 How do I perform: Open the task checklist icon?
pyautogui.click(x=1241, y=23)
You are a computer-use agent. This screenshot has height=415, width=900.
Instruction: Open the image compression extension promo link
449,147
○ ○ ○ ○ ○
**ASSIGNED TASK:** The records above should be restated word for word, please.

**SOLUTION TO THE PROBLEM:**
 How do I perform: Open the task checklist icon?
pyautogui.click(x=1241, y=23)
You are a computer-use agent. This screenshot has height=415, width=900.
Instruction: Open the image compression extension promo link
449,147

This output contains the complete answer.